= Autologous blood therapy =

Therapy using a patient's own blood

Autologous blood therapy, also known as autologous blood injection or autohemotherapy, comprises certain types of hemotherapy using a person's own blood (auto- + hemo- + therapy). There are several kinds, belonging to traditional medicine, alternative medicine, and some newer kind of medicine under investigation. The original, unscientific form is "the immediate intramuscular or subcutaneous reinjection of freshly drawn autologous blood". It was used in the early 20th century, when some physicians believed that it had efficacy and a logical mechanism of action; it was abandoned as advancing science made clear that it lacked those.

The other forms involve some change to the blood before it is reinjected, typically oxygenation, ozonation (ozonated autohemotherapy), ultraviolet light exposure, or centrifugation. Forms include platelet-rich plasma (PRP), and autologous conditioned serum (ACS).

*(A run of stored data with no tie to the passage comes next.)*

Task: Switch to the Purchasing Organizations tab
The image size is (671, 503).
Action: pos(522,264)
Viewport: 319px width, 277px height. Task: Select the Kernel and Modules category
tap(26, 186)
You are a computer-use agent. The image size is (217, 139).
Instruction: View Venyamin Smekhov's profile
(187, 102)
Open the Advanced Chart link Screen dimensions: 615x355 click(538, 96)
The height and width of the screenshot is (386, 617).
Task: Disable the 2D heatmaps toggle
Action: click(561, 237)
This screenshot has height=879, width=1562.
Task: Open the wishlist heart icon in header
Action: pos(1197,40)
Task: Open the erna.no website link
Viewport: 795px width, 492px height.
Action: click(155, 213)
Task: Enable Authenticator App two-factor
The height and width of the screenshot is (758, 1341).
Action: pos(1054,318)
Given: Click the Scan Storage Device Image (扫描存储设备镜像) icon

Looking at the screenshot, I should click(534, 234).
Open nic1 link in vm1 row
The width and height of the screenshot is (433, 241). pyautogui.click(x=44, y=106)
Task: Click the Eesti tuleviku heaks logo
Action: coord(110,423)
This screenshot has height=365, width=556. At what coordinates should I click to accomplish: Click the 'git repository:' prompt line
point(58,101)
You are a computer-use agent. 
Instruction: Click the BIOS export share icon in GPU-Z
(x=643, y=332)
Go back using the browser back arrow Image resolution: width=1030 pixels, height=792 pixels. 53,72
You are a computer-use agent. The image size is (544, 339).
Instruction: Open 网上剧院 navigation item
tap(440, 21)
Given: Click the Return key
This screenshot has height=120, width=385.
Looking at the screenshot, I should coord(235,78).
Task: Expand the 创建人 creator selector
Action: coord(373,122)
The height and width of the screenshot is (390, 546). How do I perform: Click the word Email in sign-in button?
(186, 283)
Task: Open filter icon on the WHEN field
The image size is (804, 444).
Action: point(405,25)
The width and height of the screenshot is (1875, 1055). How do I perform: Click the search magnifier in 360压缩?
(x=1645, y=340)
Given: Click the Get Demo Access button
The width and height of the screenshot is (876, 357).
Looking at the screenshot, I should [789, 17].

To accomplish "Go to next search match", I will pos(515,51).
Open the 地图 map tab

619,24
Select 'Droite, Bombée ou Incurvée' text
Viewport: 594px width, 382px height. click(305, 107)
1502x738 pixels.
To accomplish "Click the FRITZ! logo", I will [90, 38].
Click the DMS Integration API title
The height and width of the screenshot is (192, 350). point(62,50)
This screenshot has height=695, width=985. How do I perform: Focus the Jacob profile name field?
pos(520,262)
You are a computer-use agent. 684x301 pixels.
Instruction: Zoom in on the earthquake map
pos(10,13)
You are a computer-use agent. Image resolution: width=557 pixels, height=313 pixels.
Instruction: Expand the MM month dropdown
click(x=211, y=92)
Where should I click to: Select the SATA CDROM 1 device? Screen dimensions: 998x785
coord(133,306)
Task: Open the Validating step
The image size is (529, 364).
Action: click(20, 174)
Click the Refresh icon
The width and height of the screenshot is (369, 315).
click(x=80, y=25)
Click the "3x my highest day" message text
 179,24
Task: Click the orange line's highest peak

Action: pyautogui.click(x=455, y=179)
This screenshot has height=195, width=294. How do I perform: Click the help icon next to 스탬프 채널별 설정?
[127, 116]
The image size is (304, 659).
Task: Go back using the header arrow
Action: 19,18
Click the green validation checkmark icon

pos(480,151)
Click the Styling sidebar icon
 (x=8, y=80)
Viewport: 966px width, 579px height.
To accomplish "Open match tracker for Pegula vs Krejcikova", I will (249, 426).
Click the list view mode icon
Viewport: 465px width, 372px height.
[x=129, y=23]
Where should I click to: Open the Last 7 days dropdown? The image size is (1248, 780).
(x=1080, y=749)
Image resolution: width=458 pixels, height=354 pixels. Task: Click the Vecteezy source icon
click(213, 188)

It is possible that ozonated or UV autohemotherapy may have real efficacy and effectiveness in autoimmune diseases, if they are immunomodulatory in some way (such as by interfering with the deranged autoantibodies), but this mechanism of action, if it exists, is not yet well understood; it is also logical that whatever molecular changes the ozone and UV bring about are unlikely to act specifically on just the desired target molecules, meaning that risks are involved.

Although autologous blood donation and plasmapheresis are conceptually analogous, they are differentiated from autologous blood therapy in the autohemotherapy sense of that term, having thoroughly scientific bases.

==History==
Autohemotherapy use in dermatology was popular in the early 1900s but was abandoned by conventional dermatologists due to a lack of supporting evidence of efficacy. A resurgence of interest in the 2000s has led to several investigations evaluating the use of autohemotherapy as a treatment for specific dermatological conditions such as hives (urticaria) and eczema. A review of these studies concludes that, though safe, autohemotherapy is only somewhat more effective than injection of saline solution.

==Scientific research==
In 2022, autohemotherapy was studied for its effect on ME/CFS, in which 220 patients were treated with oxygen-ozone autohemotherapy for X weeks, at least two 30min long sessions per week. Significant improvements in ME/CFS were noted at statistically significant p-value < 0.0001. When treated with O2-O3-AHT fatigue symptoms within the first one-two weeks ameliorated from a score value of 7 (meaning the worst) to 1 (meaning the best, i.e., completely absent symptoms) in almost half of the oxygen-ozone treated patients (43.5%). However, researchers did not determine the mechanism of action resulting in patient improvement. The study did not include a control group, making it impossible to know if the treatment had any effect greater than a placebo. No randomized control trial, considered the standard for medical research, has shown ozone autohemotherapy to be effective.

=="Vampire facials"==
One fringe dermatologic application of autohemotherapy, colloquially called a "vampire facial", came to public attention in 2013 when an Instagram posting by celebrity Kim Kardashian West portrayed her "blood-soaked face" during the administration of the procedure. Kardashian West later stated that she regretted undergoing the painful procedure. A vampire facial procedure involves a combination of microneedling followed by topical application of platelet-rich plasma derived from the centrifugation of the subject's own blood into various autologous blood products. Proponents claim that autologous platelet-rich plasma delivered subcutaneously to the skin of the face can improve its health by stimulating skin cell growth and collagen though the treatment is considered to lie outside of mainstream medicine because claimed benefits are unsupported by scientific evidence from clinical studies. Side effects of the treatment may include redness, swelling, bruising, tenderness, tingling, numbness, lumpiness, and/or a feeling of pressure or fullness at the injection sites which, providers claim, people recover from within two days with outlying reports from patients whose recovery took a week or more with scabbing and other problems.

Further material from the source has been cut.